*TASK REQUIREMENTS*:
Restating every entry exactly is the whole task.

*DATASET EXCERPTS*:
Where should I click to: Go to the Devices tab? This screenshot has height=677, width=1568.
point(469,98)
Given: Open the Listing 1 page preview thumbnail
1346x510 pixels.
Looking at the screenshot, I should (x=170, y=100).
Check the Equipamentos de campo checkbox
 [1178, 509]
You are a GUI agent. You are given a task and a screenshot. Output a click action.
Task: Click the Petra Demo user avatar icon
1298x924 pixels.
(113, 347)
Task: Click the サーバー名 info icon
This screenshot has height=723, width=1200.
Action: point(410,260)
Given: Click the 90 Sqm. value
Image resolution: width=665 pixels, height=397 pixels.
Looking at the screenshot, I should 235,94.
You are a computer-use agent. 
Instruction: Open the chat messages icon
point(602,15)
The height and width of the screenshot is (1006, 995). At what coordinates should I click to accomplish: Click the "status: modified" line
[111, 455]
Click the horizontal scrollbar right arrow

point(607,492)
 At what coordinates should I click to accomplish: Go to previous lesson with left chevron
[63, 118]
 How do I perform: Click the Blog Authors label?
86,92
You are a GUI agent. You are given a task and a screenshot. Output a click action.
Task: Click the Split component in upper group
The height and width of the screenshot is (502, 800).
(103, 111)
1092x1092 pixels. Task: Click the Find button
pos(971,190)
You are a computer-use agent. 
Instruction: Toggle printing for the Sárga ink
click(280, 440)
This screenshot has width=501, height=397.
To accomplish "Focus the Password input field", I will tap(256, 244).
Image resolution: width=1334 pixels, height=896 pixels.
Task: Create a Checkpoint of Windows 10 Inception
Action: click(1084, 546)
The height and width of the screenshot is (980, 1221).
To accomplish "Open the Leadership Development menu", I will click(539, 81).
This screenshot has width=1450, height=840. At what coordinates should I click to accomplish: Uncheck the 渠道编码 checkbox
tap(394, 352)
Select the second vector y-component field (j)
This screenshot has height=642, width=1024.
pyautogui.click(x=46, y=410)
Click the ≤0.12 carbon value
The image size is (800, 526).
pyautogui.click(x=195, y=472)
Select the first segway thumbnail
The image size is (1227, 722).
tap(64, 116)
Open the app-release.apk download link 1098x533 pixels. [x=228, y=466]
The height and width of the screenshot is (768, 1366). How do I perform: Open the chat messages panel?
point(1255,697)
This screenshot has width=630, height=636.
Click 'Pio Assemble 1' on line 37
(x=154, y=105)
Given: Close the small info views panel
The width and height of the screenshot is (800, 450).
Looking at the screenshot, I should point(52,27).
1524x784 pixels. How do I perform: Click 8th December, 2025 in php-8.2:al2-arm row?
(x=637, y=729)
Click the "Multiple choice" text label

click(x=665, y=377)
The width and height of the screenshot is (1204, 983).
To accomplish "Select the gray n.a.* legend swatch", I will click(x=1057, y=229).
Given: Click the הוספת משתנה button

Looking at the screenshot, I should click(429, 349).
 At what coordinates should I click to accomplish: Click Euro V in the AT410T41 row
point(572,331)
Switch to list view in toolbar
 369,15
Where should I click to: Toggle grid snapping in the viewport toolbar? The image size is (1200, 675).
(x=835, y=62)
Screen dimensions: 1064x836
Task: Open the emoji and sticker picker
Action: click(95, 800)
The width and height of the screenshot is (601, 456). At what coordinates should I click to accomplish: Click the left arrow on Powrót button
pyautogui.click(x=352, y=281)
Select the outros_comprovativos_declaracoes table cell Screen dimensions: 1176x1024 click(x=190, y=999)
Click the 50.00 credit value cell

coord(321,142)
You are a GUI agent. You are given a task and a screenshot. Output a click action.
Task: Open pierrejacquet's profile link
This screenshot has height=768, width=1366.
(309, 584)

*RESPONSE*:
Where should I click to: Go to the Devices tab? This screenshot has height=677, width=1568.
point(469,98)
Given: Open the Listing 1 page preview thumbnail
1346x510 pixels.
Looking at the screenshot, I should (x=170, y=100).
Check the Equipamentos de campo checkbox
 [1178, 509]
You are a GUI agent. You are given a task and a screenshot. Output a click action.
Task: Click the Petra Demo user avatar icon
1298x924 pixels.
(113, 347)
Task: Click the サーバー名 info icon
This screenshot has height=723, width=1200.
Action: point(410,260)
Given: Click the 90 Sqm. value
Image resolution: width=665 pixels, height=397 pixels.
Looking at the screenshot, I should 235,94.
You are a computer-use agent. 
Instruction: Open the chat messages icon
point(602,15)
The height and width of the screenshot is (1006, 995). At what coordinates should I click to accomplish: Click the "status: modified" line
[111, 455]
Click the horizontal scrollbar right arrow

point(607,492)
 At what coordinates should I click to accomplish: Go to previous lesson with left chevron
[63, 118]
 How do I perform: Click the Blog Authors label?
86,92
You are a GUI agent. You are given a task and a screenshot. Output a click action.
Task: Click the Split component in upper group
The height and width of the screenshot is (502, 800).
(103, 111)
1092x1092 pixels. Task: Click the Find button
pos(971,190)
You are a computer-use agent. 
Instruction: Toggle printing for the Sárga ink
click(280, 440)
This screenshot has width=501, height=397.
To accomplish "Focus the Password input field", I will tap(256, 244).
Image resolution: width=1334 pixels, height=896 pixels.
Task: Create a Checkpoint of Windows 10 Inception
Action: click(1084, 546)
The height and width of the screenshot is (980, 1221).
To accomplish "Open the Leadership Development menu", I will click(539, 81).
This screenshot has width=1450, height=840. At what coordinates should I click to accomplish: Uncheck the 渠道编码 checkbox
tap(394, 352)
Select the second vector y-component field (j)
This screenshot has height=642, width=1024.
pyautogui.click(x=46, y=410)
Click the ≤0.12 carbon value
The image size is (800, 526).
pyautogui.click(x=195, y=472)
Select the first segway thumbnail
The image size is (1227, 722).
tap(64, 116)
Open the app-release.apk download link 1098x533 pixels. [x=228, y=466]
The height and width of the screenshot is (768, 1366). How do I perform: Open the chat messages panel?
point(1255,697)
This screenshot has width=630, height=636.
Click 'Pio Assemble 1' on line 37
(x=154, y=105)
Given: Close the small info views panel
The width and height of the screenshot is (800, 450).
Looking at the screenshot, I should point(52,27).
1524x784 pixels. How do I perform: Click 8th December, 2025 in php-8.2:al2-arm row?
(x=637, y=729)
Click the "Multiple choice" text label

click(x=665, y=377)
The width and height of the screenshot is (1204, 983).
To accomplish "Select the gray n.a.* legend swatch", I will click(x=1057, y=229).
Given: Click the הוספת משתנה button

Looking at the screenshot, I should click(429, 349).
 At what coordinates should I click to accomplish: Click Euro V in the AT410T41 row
point(572,331)
Switch to list view in toolbar
 369,15
Where should I click to: Toggle grid snapping in the viewport toolbar? The image size is (1200, 675).
(x=835, y=62)
Screen dimensions: 1064x836
Task: Open the emoji and sticker picker
Action: click(95, 800)
The width and height of the screenshot is (601, 456). At what coordinates should I click to accomplish: Click the left arrow on Powrót button
pyautogui.click(x=352, y=281)
Select the outros_comprovativos_declaracoes table cell Screen dimensions: 1176x1024 click(x=190, y=999)
Click the 50.00 credit value cell

coord(321,142)
You are a GUI agent. You are given a task and a screenshot. Output a click action.
Task: Open pierrejacquet's profile link
This screenshot has height=768, width=1366.
(309, 584)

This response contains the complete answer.